Preferably the second insert is forged and comprises a thickness of between 2 mm and 6 mm, more preferably between 3 mm and 5 mm, and even more preferably equal to about 3.6 mm. However, other forms of manufacture are contemplated, for example machining, milling, and stamping. Because of this desired thickness, however, forging may be a more desirable form of manufacture than stamping. In some embodiments, additional surface processing and/or machining operations are applied. For example, a fly cutter may be applied the surface of the second insert to ensure thicknesses are within intended tolerances. Exemplary fly cutter operational parameters include a feed rate of between 20 and 25 mm/s, and a cutter rotational speed of between 7,000 and 9,000 rpm, more preferably equal to about 8,000 rpm.
Referring to
The rear surface 188 preferably includes a recess 186. Preferably, a peripheral wall is formed around the entire periphery of the recess 186. However, in some embodiments, the recess 186 may be at least partially open, outwardly from a central location. In some embodiments, an adhesive material is located within the recess 186 and adapted to secure the second insert 128 to the first insert 126. In some such embodiments, the adhesive material comprises a two-sided adhesive tape bearing structural characteristics as described above with regard to the two-sided tape optionally located between the first insert 126 and the front surface 148 of the body member 102.

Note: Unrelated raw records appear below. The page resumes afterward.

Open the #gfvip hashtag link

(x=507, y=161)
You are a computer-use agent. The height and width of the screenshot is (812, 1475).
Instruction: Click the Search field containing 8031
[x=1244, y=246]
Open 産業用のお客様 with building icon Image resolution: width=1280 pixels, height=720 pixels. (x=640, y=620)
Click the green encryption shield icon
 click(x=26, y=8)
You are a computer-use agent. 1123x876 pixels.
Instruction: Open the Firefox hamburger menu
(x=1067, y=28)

In some optional embodiments, one or more locater projections 200 and/or recesses are associated with the rear surface 188 of the second insert 128 that correspond to and are adapted to mate with corresponding recesses and/or projections of the forward surface 158 of the first insert 126. However, such features are not required and may in fact deleteriously result in the presence of air pockets between the respective surfaces of the two inserts.
Based on a preferred depth of the face component 104 relative to a forwardmost extent of the body member 102, a positive-type hosel is preferable. Such a configuration renders moot the requirement of a large bore extending from the top surface 112 of the body member 102. The blade portion 108 may need to be thickened (i.e. increased in width) to accommodate the large bore. Such thickening may negatively affect the distribution of mass of the club head. At a minimum, such thickening may require the use of structural mass, thereby reducing mass available specifically for purposes of performance enhancement (i.e. “discretionary mass”). Also, the presence of a large bore in close proximity to the face component 104 may cause deficit in structural integrity (e.g. by resulting in too thin of a wall between the face component 104 and the hosel bore). However, in some embodiments, an internal bore extends from the top surface 112 for receiving a shaft or shaft adapter.

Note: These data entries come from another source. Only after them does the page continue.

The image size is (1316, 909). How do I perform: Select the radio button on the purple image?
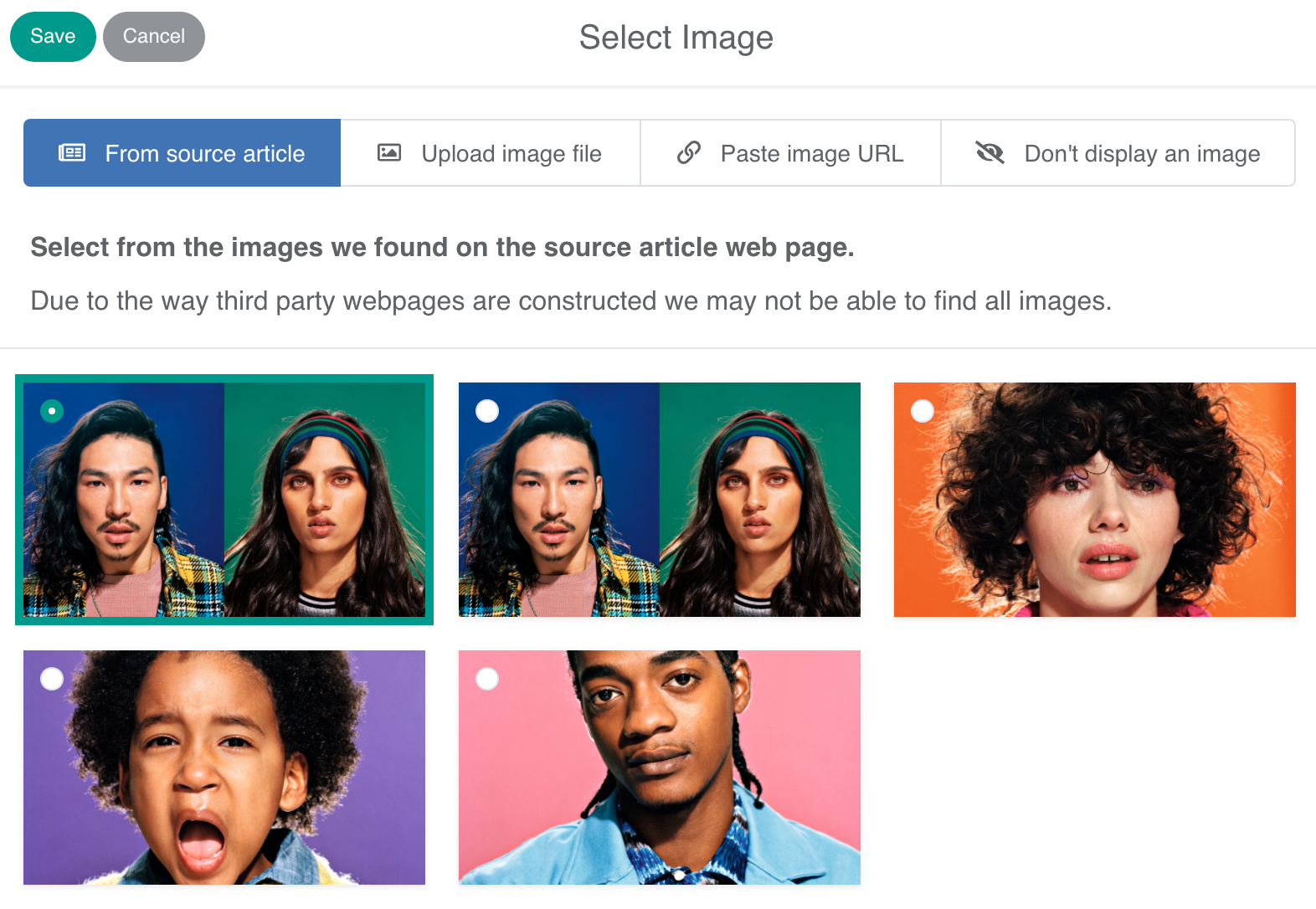point(52,679)
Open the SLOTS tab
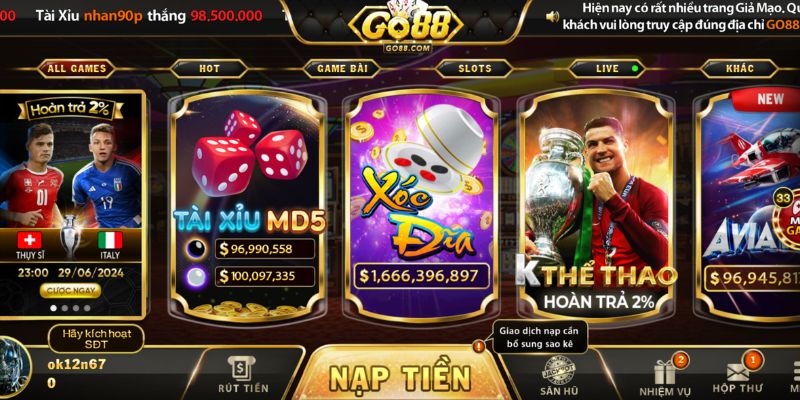The image size is (800, 400). coord(474,68)
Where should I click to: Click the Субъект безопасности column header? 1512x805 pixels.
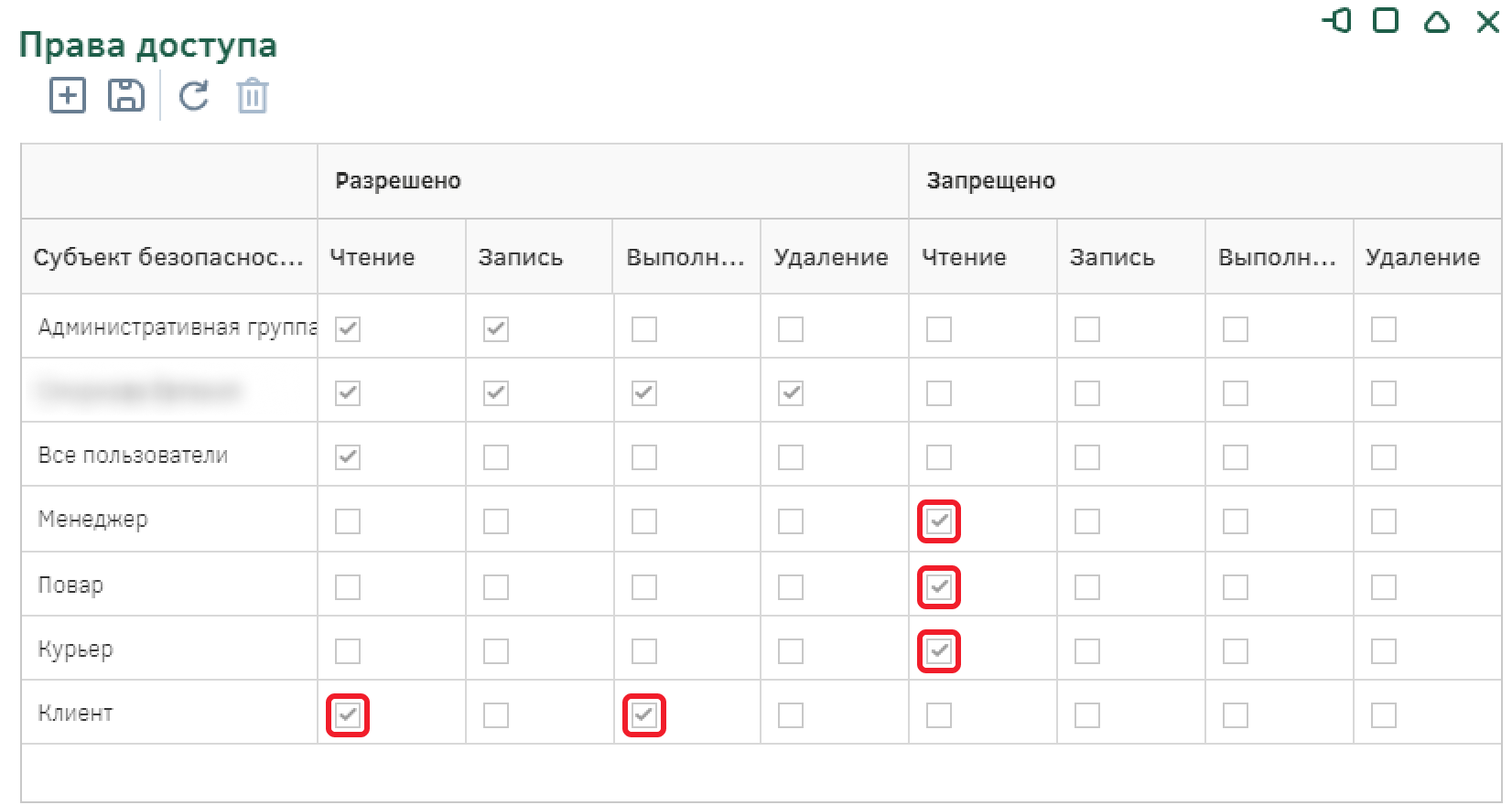pos(168,257)
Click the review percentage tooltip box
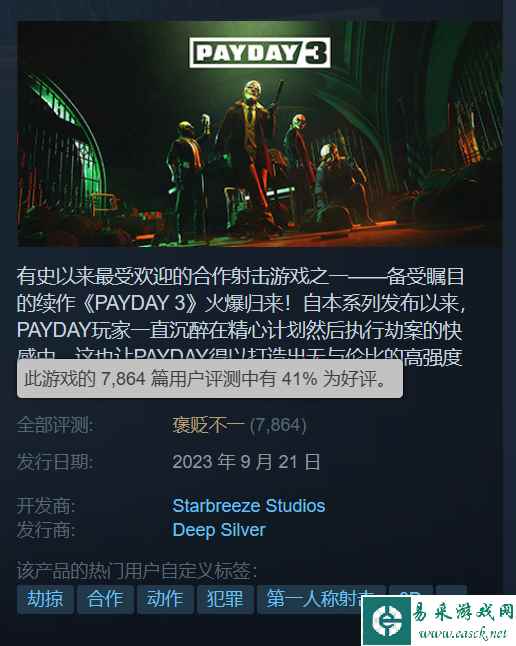The width and height of the screenshot is (516, 646). click(210, 379)

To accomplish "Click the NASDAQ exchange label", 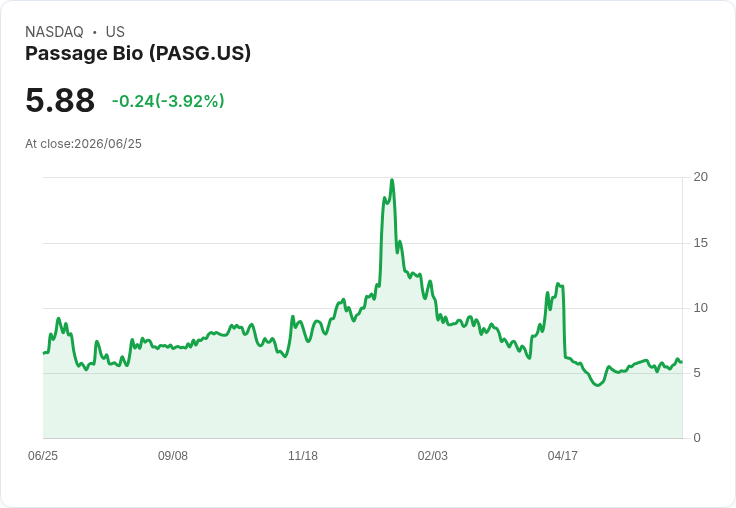I will coord(54,32).
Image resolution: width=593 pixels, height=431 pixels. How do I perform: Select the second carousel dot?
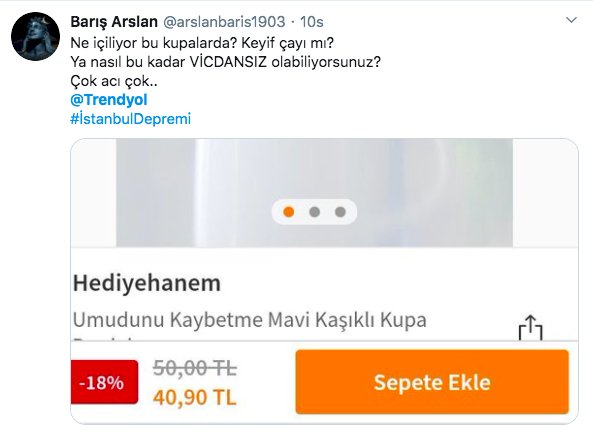pyautogui.click(x=314, y=212)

In some embodiments, a positive-type hosel is integrally formed with the body member 102, e.g. a cast-in element. However, as discussed above, the putter head 100 is preferably formed by die casting. Accordingly, a cast-in positive-type hosel may likely require a chamfered surface, e.g. of about 1.5°. Such structures however have been identified as potentially resulting in poor consistency in assembly. Also, casting-in an element requiring an added height of, e.g., 20 mm may lead to increased manufacturing costs, particularly in a die cast environment.

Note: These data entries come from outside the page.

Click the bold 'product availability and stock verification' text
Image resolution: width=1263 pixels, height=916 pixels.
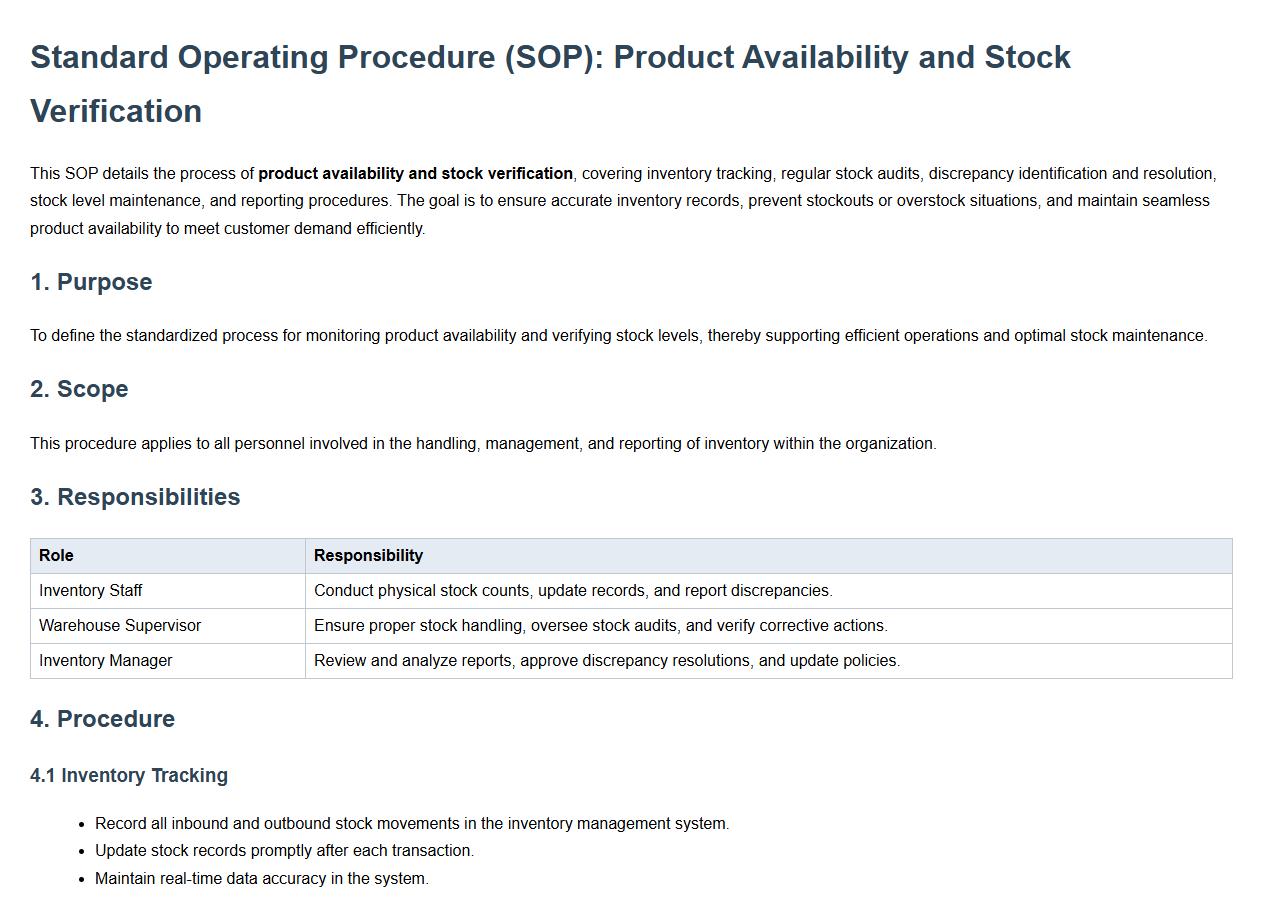[x=415, y=174]
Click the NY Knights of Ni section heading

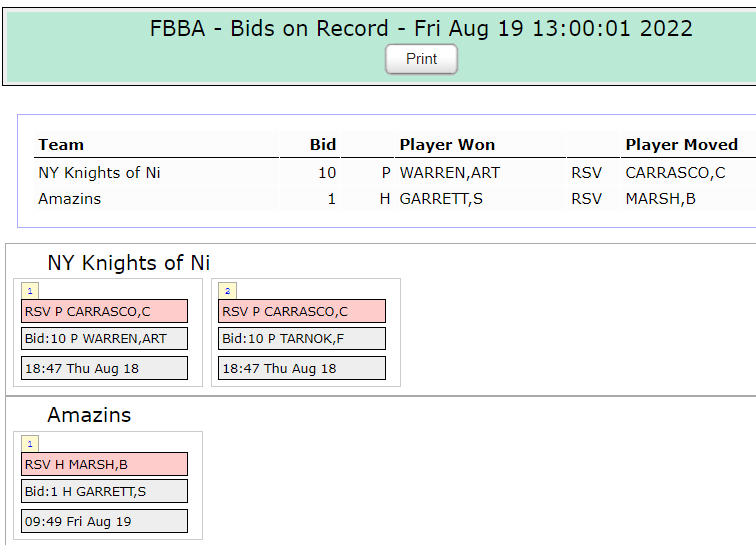click(129, 263)
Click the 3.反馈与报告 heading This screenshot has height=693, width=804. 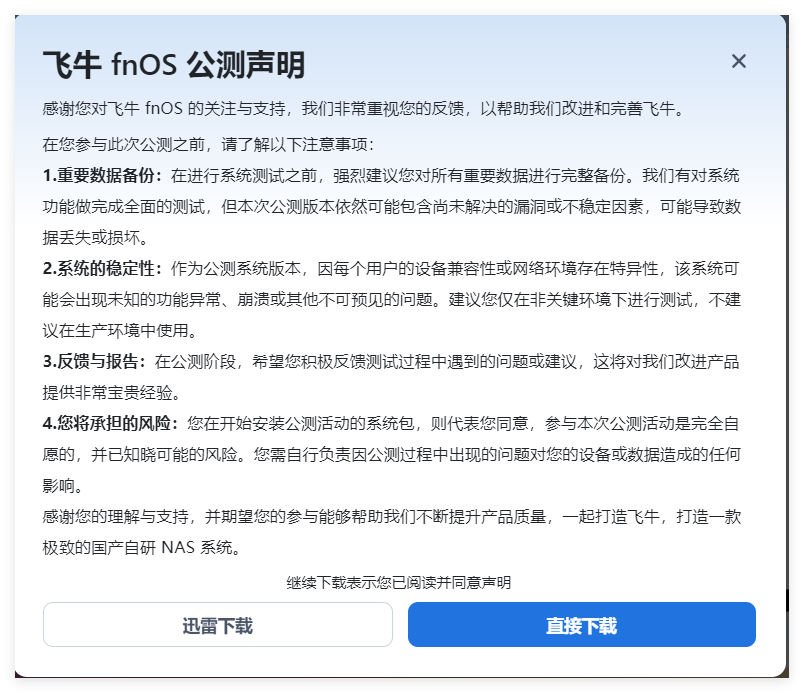[x=95, y=361]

Additionally, as discussed above, forming club head elements of separate components permits customizing materials to the particular functions of the structure of which they constitute. For example, in some cases, it may be desirable for a putter head, such as putter head 100, to include a hosel having bendable properties such that adjustment may be applied to the shaft position (e.g. a change in lie angle or a change in loft angle). Yet, as described in above embodiments, it may be desirable to form a putter head by die casting. Materials suitable for die casting purposes may differ from materials capable of providing bendability (e.g. in a hosel component of a club head). Accordingly, the inventors have recognized that greater acceptance may be realized by forming a club head main body of a material suitable for die casting, and structurally suited for a main body, while a different material may be incorporated into a hosel portion, e.g. in the manner of a separate aft-attached hosel component 124. Preferably, the body member 102 is formed of aluminum alloy. However, other materials are also possible. In this case, aluminum may not be a material of sufficient strength to withstand the degree of moment applied by a bending bar in providing such an adjustment. Thus, in such embodiments (i.e. when the body member is formed of aluminum or an aluminum-alloy), the separately-attached hosel component 124 is preferably formed of a milled steel. Of course, other materials are possible, particularly those of relatively high strength.
The top surface 112 of the body member 102 thus includes a recess 122 preferably forming a bore of generally circular cross-section. At least in part for the reasons described above, the recess 122 preferably has a diameter less than the diameter of a tip of a conventional shaft. More preferably the diameter of the recess 122 is no greater than 8 mm and more preferably equal to about 6 mm.
In some embodiments, referring to
Referring again to
In addition (or alternatively) to mechanically attaching the hosel component 124 to the body member 102, an epoxy or other chemical adhesive may be applied between the hosel component 124 and the body member 102. Alternatively, the hosel component 124 may be attached to the body member 102 by other mechanical means, such as press-fit or bolting, or alternatively, welding, brazing, or other attachment means suitable for such application. Preferably, an epoxy is used to couple a shaft (not shown) to the side surface 146 of the top portion 132 of the hosel component 124. The annular ridge 136 may also provide a bearing surface upon which a tip end of the shaft may be affixed to provide axial securement and ensure consistent location of the shaft from club head to club head during the assembly process.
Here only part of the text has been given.